# Exercise details:
Output the data unchanged, from its first line through the line that contains "Go to the Toleranzen" and no further.

----------------------------------------

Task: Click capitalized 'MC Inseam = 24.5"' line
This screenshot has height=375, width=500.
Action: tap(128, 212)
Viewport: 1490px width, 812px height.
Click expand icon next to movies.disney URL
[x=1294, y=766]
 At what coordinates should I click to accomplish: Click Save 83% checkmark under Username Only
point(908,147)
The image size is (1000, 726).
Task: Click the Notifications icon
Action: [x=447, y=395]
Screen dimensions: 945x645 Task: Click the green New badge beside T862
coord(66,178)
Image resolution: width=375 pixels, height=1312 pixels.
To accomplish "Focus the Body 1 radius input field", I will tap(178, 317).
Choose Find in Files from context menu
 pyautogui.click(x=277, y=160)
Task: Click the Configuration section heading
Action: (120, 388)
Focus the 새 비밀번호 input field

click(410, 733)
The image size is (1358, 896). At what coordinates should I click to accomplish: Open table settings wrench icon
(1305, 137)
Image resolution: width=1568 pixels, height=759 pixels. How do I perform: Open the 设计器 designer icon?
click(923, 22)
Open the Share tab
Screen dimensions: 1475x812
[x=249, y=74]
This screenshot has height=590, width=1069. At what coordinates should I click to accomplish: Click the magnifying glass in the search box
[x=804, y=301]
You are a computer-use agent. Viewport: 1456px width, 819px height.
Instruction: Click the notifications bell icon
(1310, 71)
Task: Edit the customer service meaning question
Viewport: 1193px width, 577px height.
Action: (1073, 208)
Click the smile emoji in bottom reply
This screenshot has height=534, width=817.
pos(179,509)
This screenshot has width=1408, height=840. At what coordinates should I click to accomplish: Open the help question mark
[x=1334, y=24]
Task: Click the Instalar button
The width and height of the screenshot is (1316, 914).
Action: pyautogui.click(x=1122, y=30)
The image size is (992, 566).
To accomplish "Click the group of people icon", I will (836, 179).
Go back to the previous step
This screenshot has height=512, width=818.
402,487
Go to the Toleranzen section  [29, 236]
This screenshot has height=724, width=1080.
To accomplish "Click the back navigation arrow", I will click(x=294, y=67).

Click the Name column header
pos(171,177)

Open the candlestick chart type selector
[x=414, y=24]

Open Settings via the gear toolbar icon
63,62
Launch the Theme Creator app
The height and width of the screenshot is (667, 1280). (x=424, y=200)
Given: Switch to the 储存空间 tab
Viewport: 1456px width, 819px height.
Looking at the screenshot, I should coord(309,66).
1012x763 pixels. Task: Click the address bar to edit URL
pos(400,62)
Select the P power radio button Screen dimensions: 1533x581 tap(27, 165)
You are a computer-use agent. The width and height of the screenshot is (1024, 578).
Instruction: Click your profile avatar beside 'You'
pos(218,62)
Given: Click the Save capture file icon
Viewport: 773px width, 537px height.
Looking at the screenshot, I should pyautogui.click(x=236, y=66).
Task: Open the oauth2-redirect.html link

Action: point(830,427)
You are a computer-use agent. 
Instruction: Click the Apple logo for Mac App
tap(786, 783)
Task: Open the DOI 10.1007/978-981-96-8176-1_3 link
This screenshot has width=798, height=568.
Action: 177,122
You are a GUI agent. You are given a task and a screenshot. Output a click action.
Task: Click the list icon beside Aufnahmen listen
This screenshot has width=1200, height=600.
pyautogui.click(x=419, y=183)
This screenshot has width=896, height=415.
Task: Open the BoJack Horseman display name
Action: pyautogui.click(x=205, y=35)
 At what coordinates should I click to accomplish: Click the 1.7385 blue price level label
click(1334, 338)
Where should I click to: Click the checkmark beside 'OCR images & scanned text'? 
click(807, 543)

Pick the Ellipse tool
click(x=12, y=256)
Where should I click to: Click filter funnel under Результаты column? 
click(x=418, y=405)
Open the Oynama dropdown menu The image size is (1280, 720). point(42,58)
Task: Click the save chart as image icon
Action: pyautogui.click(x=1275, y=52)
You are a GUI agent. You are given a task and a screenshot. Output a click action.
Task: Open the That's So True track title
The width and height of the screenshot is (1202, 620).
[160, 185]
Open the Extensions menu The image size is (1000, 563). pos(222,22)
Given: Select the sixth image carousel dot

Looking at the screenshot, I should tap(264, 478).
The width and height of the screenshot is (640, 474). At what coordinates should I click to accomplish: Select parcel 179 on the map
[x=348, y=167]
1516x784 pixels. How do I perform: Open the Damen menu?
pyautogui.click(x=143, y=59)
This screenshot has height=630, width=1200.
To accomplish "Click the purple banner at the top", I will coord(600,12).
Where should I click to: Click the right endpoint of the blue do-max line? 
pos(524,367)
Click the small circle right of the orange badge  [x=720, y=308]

----------------------------------------

# Complete response:
Task: Click capitalized 'MC Inseam = 24.5"' line
This screenshot has height=375, width=500.
Action: tap(128, 212)
Viewport: 1490px width, 812px height.
Click expand icon next to movies.disney URL
[x=1294, y=766]
 At what coordinates should I click to accomplish: Click Save 83% checkmark under Username Only
point(908,147)
The image size is (1000, 726).
Task: Click the Notifications icon
Action: [x=447, y=395]
Screen dimensions: 945x645 Task: Click the green New badge beside T862
coord(66,178)
Image resolution: width=375 pixels, height=1312 pixels.
To accomplish "Focus the Body 1 radius input field", I will tap(178, 317).
Choose Find in Files from context menu
 pyautogui.click(x=277, y=160)
Task: Click the Configuration section heading
Action: (120, 388)
Focus the 새 비밀번호 input field

click(410, 733)
The image size is (1358, 896). At what coordinates should I click to accomplish: Open table settings wrench icon
(1305, 137)
Image resolution: width=1568 pixels, height=759 pixels. How do I perform: Open the 设计器 designer icon?
click(923, 22)
Open the Share tab
Screen dimensions: 1475x812
[x=249, y=74]
This screenshot has height=590, width=1069. At what coordinates should I click to accomplish: Click the magnifying glass in the search box
[x=804, y=301]
You are a computer-use agent. Viewport: 1456px width, 819px height.
Instruction: Click the notifications bell icon
(1310, 71)
Task: Edit the customer service meaning question
Viewport: 1193px width, 577px height.
Action: (1073, 208)
Click the smile emoji in bottom reply
This screenshot has height=534, width=817.
pos(179,509)
This screenshot has width=1408, height=840. At what coordinates should I click to accomplish: Open the help question mark
[x=1334, y=24]
Task: Click the Instalar button
The width and height of the screenshot is (1316, 914).
Action: pyautogui.click(x=1122, y=30)
The image size is (992, 566).
To accomplish "Click the group of people icon", I will (836, 179).
Go back to the previous step
This screenshot has height=512, width=818.
402,487
Go to the Toleranzen section  [29, 236]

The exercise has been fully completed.